- Material to process:
§
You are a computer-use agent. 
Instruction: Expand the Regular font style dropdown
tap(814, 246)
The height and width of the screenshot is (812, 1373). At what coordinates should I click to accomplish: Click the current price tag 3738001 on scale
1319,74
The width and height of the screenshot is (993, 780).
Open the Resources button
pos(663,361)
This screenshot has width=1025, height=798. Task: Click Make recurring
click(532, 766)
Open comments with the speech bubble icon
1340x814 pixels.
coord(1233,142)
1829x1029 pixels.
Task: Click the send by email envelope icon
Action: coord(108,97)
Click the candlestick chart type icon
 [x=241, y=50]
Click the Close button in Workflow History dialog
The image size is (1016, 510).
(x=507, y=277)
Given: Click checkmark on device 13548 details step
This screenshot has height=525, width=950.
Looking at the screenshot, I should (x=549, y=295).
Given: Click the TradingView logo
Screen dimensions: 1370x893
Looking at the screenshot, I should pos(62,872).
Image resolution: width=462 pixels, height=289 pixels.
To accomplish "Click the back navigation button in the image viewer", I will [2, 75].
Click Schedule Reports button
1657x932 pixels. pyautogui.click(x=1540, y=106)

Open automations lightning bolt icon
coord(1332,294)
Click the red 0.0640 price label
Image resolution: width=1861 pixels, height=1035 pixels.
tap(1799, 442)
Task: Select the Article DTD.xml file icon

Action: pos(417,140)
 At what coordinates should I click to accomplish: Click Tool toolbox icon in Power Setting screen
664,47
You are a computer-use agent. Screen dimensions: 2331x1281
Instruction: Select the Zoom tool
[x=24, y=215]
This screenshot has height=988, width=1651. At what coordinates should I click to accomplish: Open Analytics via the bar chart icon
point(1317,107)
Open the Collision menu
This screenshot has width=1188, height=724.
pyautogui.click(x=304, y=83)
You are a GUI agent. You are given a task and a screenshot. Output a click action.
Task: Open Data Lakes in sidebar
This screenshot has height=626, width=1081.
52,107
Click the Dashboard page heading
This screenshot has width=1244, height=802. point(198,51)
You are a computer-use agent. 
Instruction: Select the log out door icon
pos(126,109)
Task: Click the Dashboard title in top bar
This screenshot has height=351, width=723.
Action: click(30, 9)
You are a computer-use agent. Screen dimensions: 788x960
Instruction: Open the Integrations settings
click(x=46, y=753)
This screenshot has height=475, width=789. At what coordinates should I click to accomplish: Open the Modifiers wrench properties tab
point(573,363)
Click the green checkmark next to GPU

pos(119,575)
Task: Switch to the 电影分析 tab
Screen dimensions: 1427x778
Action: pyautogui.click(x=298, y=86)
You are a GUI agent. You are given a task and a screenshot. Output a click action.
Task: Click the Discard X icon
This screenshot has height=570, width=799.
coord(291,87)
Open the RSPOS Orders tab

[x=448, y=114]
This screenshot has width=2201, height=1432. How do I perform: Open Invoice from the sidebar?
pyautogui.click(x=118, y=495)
§
Would you return all of the material exactly as written?

You are a computer-use agent. 
Instruction: Expand the Regular font style dropdown
tap(814, 246)
The height and width of the screenshot is (812, 1373). At what coordinates should I click to accomplish: Click the current price tag 3738001 on scale
1319,74
The width and height of the screenshot is (993, 780).
Open the Resources button
pos(663,361)
This screenshot has width=1025, height=798. Task: Click Make recurring
click(532, 766)
Open comments with the speech bubble icon
1340x814 pixels.
coord(1233,142)
1829x1029 pixels.
Task: Click the send by email envelope icon
Action: coord(108,97)
Click the candlestick chart type icon
 [x=241, y=50]
Click the Close button in Workflow History dialog
The image size is (1016, 510).
(x=507, y=277)
Given: Click checkmark on device 13548 details step
This screenshot has height=525, width=950.
Looking at the screenshot, I should (x=549, y=295).
Given: Click the TradingView logo
Screen dimensions: 1370x893
Looking at the screenshot, I should pos(62,872).
Image resolution: width=462 pixels, height=289 pixels.
To accomplish "Click the back navigation button in the image viewer", I will [2, 75].
Click Schedule Reports button
1657x932 pixels. pyautogui.click(x=1540, y=106)

Open automations lightning bolt icon
coord(1332,294)
Click the red 0.0640 price label
Image resolution: width=1861 pixels, height=1035 pixels.
tap(1799, 442)
Task: Select the Article DTD.xml file icon

Action: pos(417,140)
 At what coordinates should I click to accomplish: Click Tool toolbox icon in Power Setting screen
664,47
You are a computer-use agent. Screen dimensions: 2331x1281
Instruction: Select the Zoom tool
[x=24, y=215]
This screenshot has height=988, width=1651. At what coordinates should I click to accomplish: Open Analytics via the bar chart icon
point(1317,107)
Open the Collision menu
This screenshot has width=1188, height=724.
pyautogui.click(x=304, y=83)
You are a GUI agent. You are given a task and a screenshot. Output a click action.
Task: Open Data Lakes in sidebar
This screenshot has height=626, width=1081.
52,107
Click the Dashboard page heading
This screenshot has width=1244, height=802. point(198,51)
You are a computer-use agent. 
Instruction: Select the log out door icon
pos(126,109)
Task: Click the Dashboard title in top bar
This screenshot has height=351, width=723.
Action: click(30, 9)
You are a computer-use agent. Screen dimensions: 788x960
Instruction: Open the Integrations settings
click(x=46, y=753)
This screenshot has height=475, width=789. At what coordinates should I click to accomplish: Open the Modifiers wrench properties tab
point(573,363)
Click the green checkmark next to GPU

pos(119,575)
Task: Switch to the 电影分析 tab
Screen dimensions: 1427x778
Action: pyautogui.click(x=298, y=86)
You are a GUI agent. You are given a task and a screenshot. Output a click action.
Task: Click the Discard X icon
This screenshot has height=570, width=799.
coord(291,87)
Open the RSPOS Orders tab

[x=448, y=114]
This screenshot has width=2201, height=1432. How do I perform: Open Invoice from the sidebar?
pyautogui.click(x=118, y=495)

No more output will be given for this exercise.